SoftReference is useful in the situation, for example, when you need to implement cache for your application.
Whereas WeakReference is useful in the situation, for example, when you need to store metadata, i.e., ClassLoader reference. So if no class is loaded then you don’t need to keep the reference of ClassLoader.
ThreadLocal uses WeakReference internally. ThreadLocal values are stored into Threads. When a thread dies, all of its values through its ThreadLocal are garbage collected.
If you have a ThreadLocal as a final class member, which is a strong reference (StrongReference), then it won’t be garbage collected untill the class is unloaded.
Another simple example of StrongReference could be:
String name = "Soumitra"
The above code is written inside a class and the variable name has a strong reference to the String object name.
Obviously, the above String object is strong reference and required for the Java program. This kind of strong reference is not eligible for garbage collection.

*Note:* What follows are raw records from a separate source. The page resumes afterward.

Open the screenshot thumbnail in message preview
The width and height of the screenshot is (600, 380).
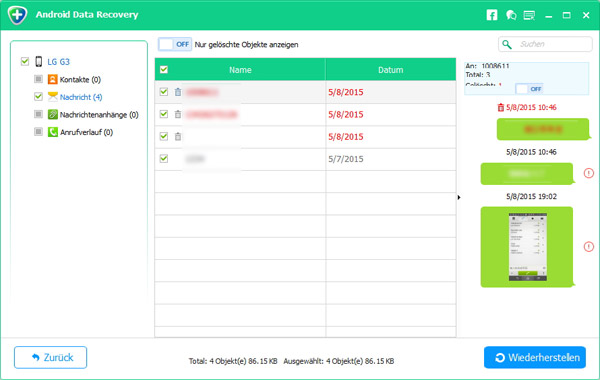(528, 247)
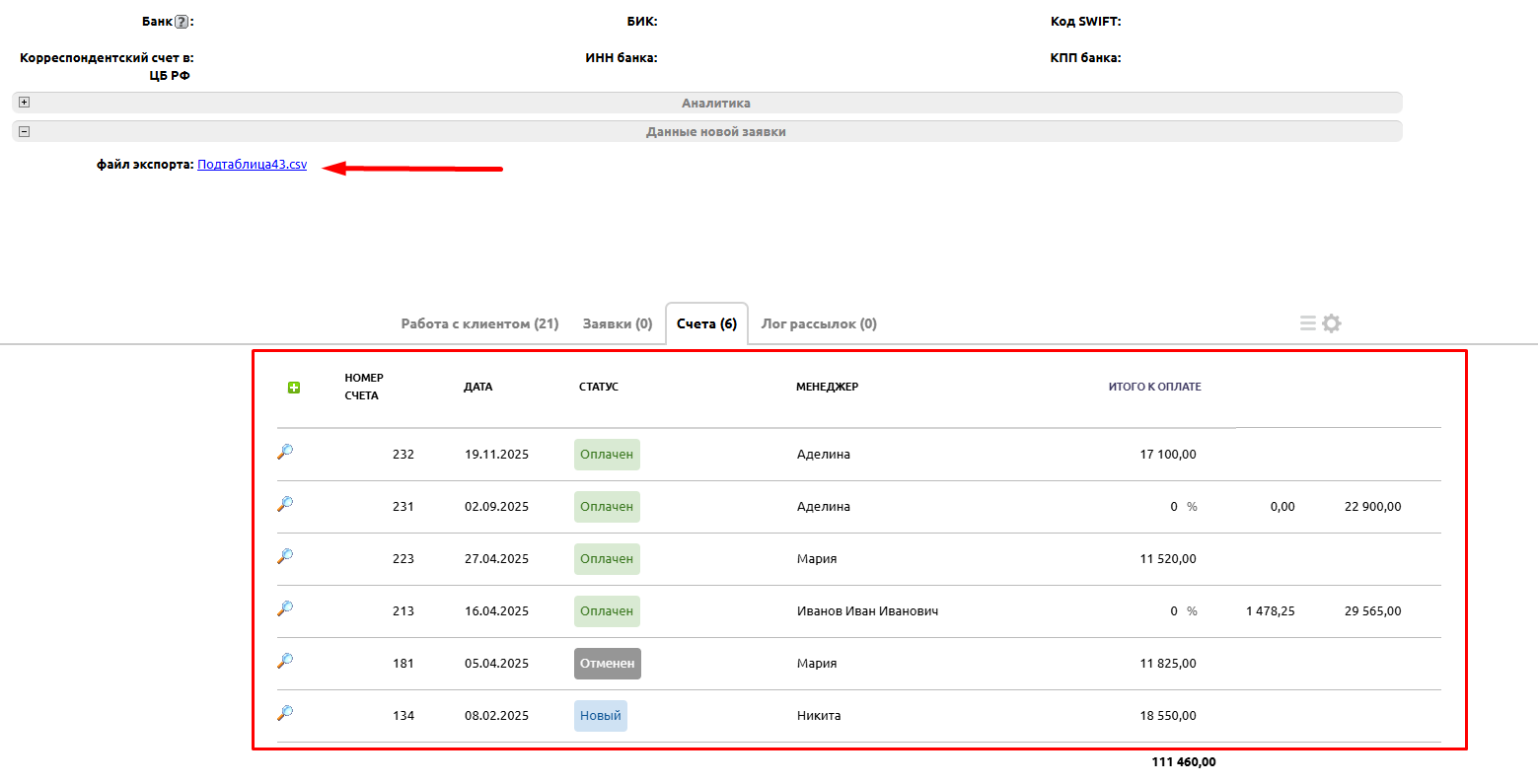Open invoice 213 via magnifier icon
Screen dimensions: 1538x784
click(285, 608)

Another example of WeakReference is WeakHashMap, where keys are weak referenced, with unique feature from other implementations of Map interface.
Java API already provides java.lang.ref.WeakReference class for creating WeakReference object, for example:
Vehicle vehicle = new Vehicle(); WeakReference<Vehicle> wkVehicleRef = new WeakReference<Vehicle>(vehicle); vehicle = null;
In the above code snippets, the first line, i.e., the vehicle object is a strong reference. The second line creates an object of WeakReference for vehicle. The third line where we assign null to vehicle object is eligible for garbage collection.
Remember, once the object is eligible for garbage collection does not imply that this object gets cleaned up immediately, rather it solely depends on the garbage collector when it reclaims the memory from this object.
To get an object from WeakReference you need to use wkVehicleRef.get() and it may happen that you would get either actual vehicle object or null depending upon whether the object has already been cleaned up or not.
On the other hand had this been SoftReference instead of WeakReference, the vehicle object was not eligible for garbage collection.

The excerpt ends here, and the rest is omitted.